Gene Number: 7157

Location: 17p13.1

Key Functions: Tumor suppression, DNA damage response, cell cycle regulation, apoptosis induction, genomic stability maintenance

TP53 encodes tumor protein p53, a transcription factor that serves as a central guardian of cellular integrity. Often referred to as the “guardian of the genome,” p53 is activated in response to various cellular stressors, including DNA damage, oncogene activation, hypoxia, and oxidative stress. Upon activation, p53 binds specific DNA sequences to regulate the transcription of a wide array of target genes that govern cell cycle arrest, DNA repair, apoptosis, and senescence—mechanisms essential for maintaining genomic stability and preventing malignant transformation [R].

Through its transcriptional activity, p53 halts the cell cycle primarily at the G1/S checkpoint by upregulating CDKN1A (p21), allowing time for DNA repair before replication proceeds. When damage is irreparable, p53 induces apoptosis via activation of pro-apoptotic genes such as BAX, PUMA, and NOXA, thereby eliminating potentially oncogenic cells. p53 also exerts non-transcriptional roles within mitochondria, directly influencing apoptotic signaling and metabolic regulation [R].

Beyond its classical role in tumor suppression, p53 is involved in cellular metabolism, autophagy, ferroptosis, and modulation of the immune response, underscoring its multifaceted contribution to organismal homeostasis. Its regulatory network is tightly controlled by MDM2, an E3 ubiquitin ligase that mediates p53 degradation under normal conditions, thus preventing unwarranted cell cycle arrest or apoptosis [R].

Loss, mutation, or dysregulation of TP53 is one of the most frequent events in human malignancies, observed in over half of all cancers. Mutant forms of p53 often lose their tumor-suppressive functions and may acquire oncogenic gain-of-function properties, promoting tumor progression, metastasis, and therapeutic resistance. The clinical impact of TP53 dysfunction extends across nearly all cancer types, making it a cornerstone of cancer biology and a critical target for therapeutic development [R].

■ Source data:
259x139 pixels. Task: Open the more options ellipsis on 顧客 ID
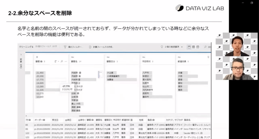tap(66, 61)
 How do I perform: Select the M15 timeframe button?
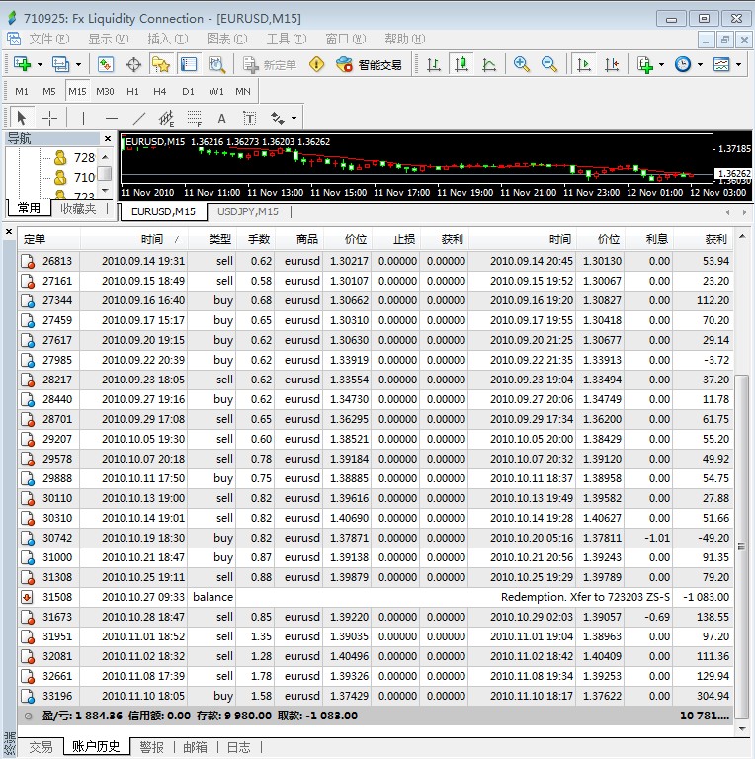(77, 91)
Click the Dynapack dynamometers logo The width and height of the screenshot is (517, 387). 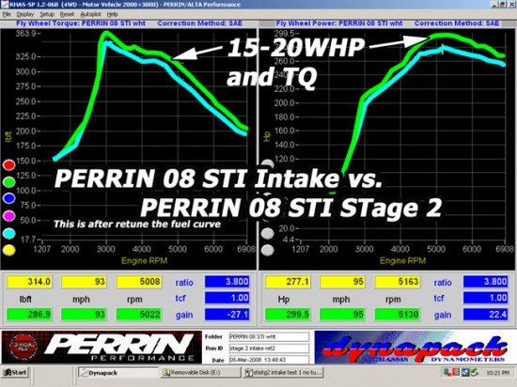pos(415,348)
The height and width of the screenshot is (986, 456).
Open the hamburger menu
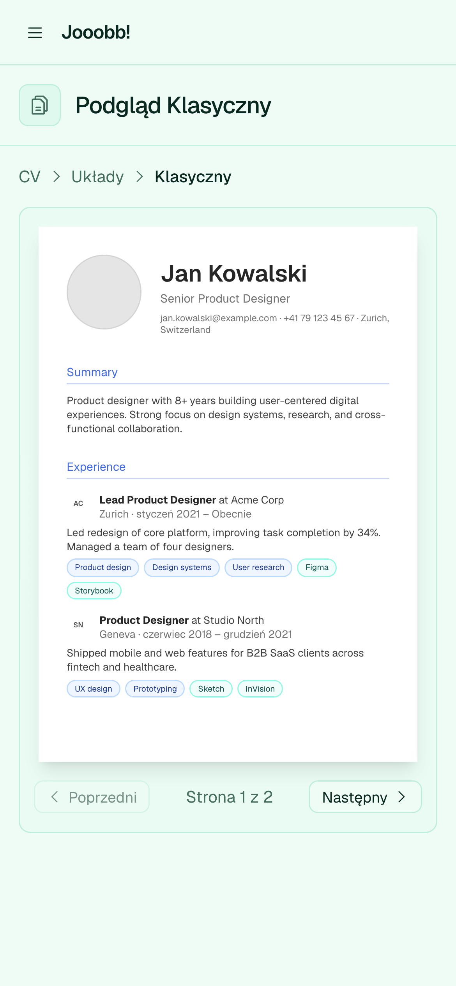pos(35,33)
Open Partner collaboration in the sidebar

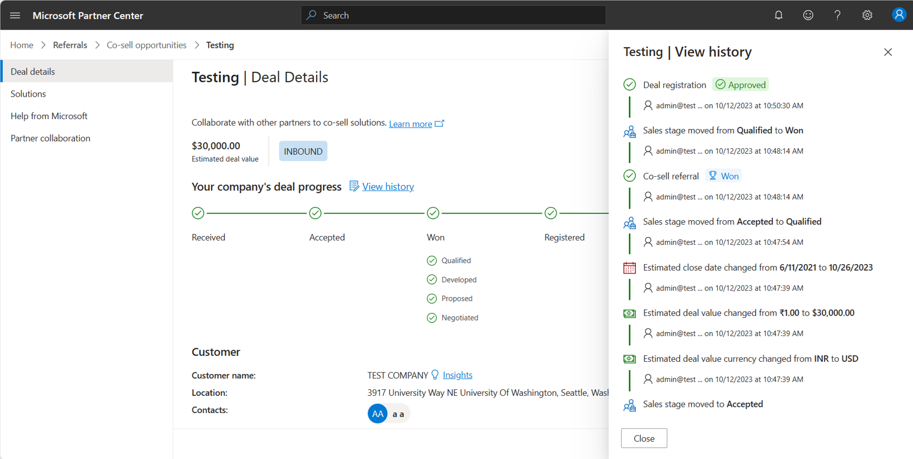(x=50, y=138)
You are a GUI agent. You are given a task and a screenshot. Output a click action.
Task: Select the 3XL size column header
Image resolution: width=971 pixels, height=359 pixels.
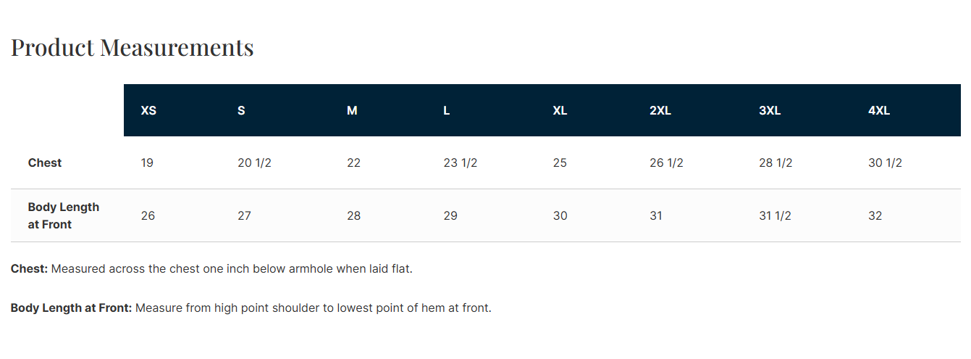click(x=770, y=111)
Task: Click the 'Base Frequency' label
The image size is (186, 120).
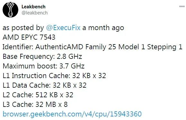Action: pyautogui.click(x=29, y=56)

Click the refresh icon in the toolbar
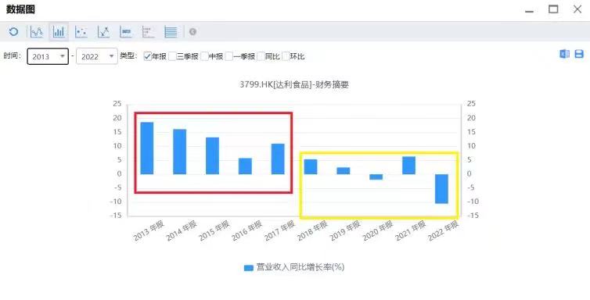tap(13, 31)
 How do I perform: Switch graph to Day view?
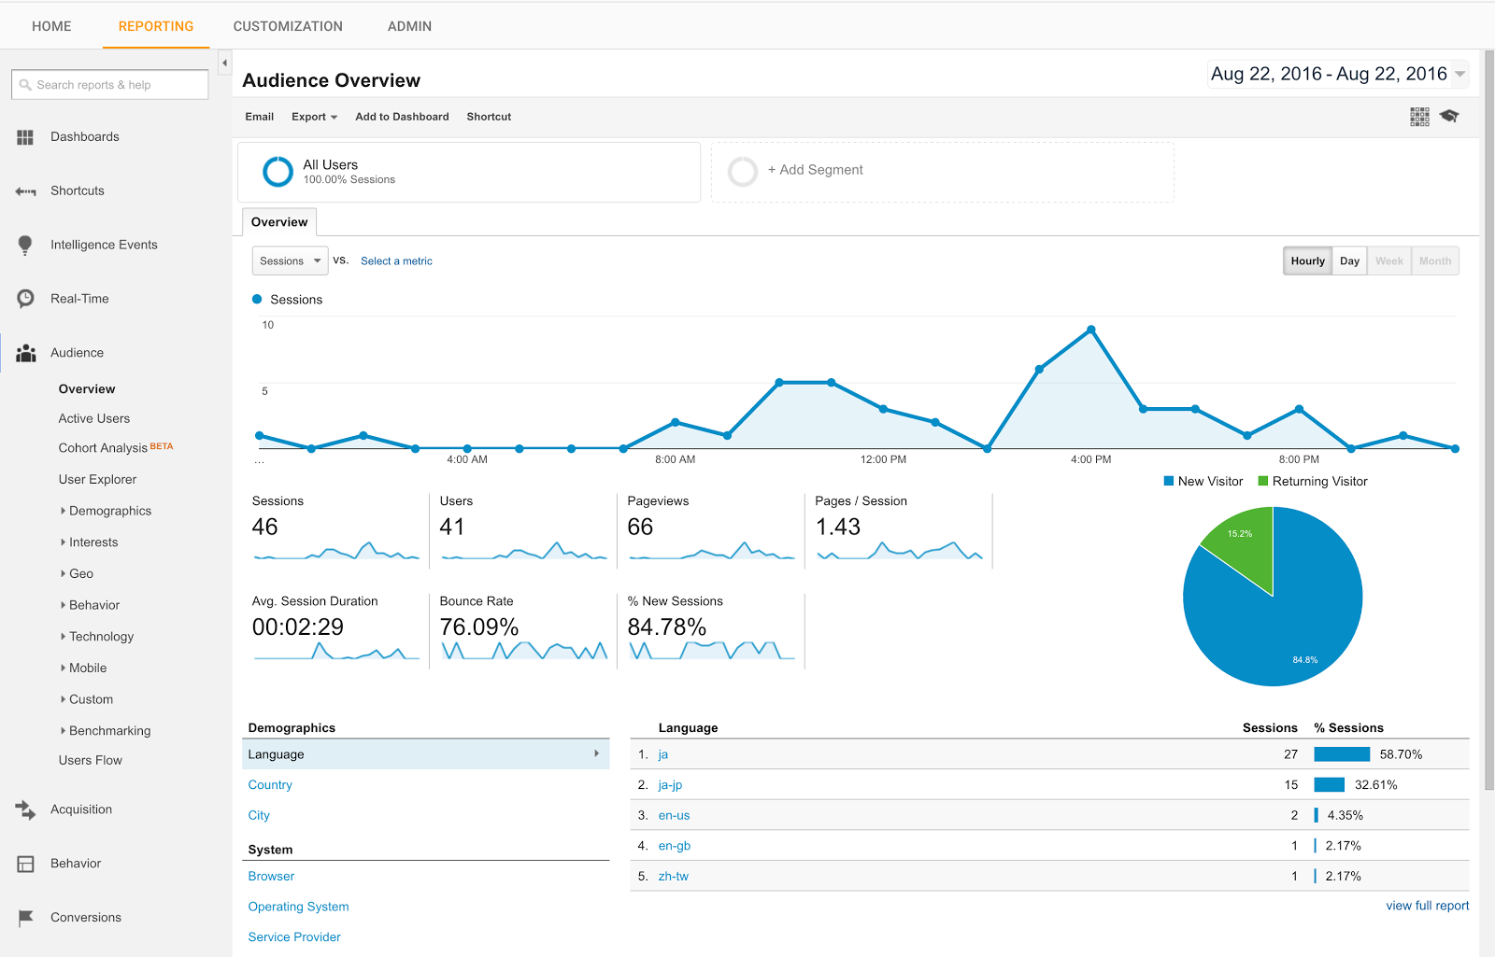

■ Task prompt: Please transcribe the TP53 summary word for word, beginning at "Loss, mutation, or" and stopping after "for therapeutic development [R].". The lines above have nothing to do with this exercise.

■ Expected answer:
Loss, mutation, or dysregulation of TP53 is one of the most frequent events in human malignancies, observed in over half of all cancers. Mutant forms of p53 often lose their tumor-suppressive functions and may acquire oncogenic gain-of-function properties, promoting tumor progression, metastasis, and therapeutic resistance. The clinical impact of TP53 dysfunction extends across nearly all cancer types, making it a cornerstone of cancer biology and a critical target for therapeutic development [R].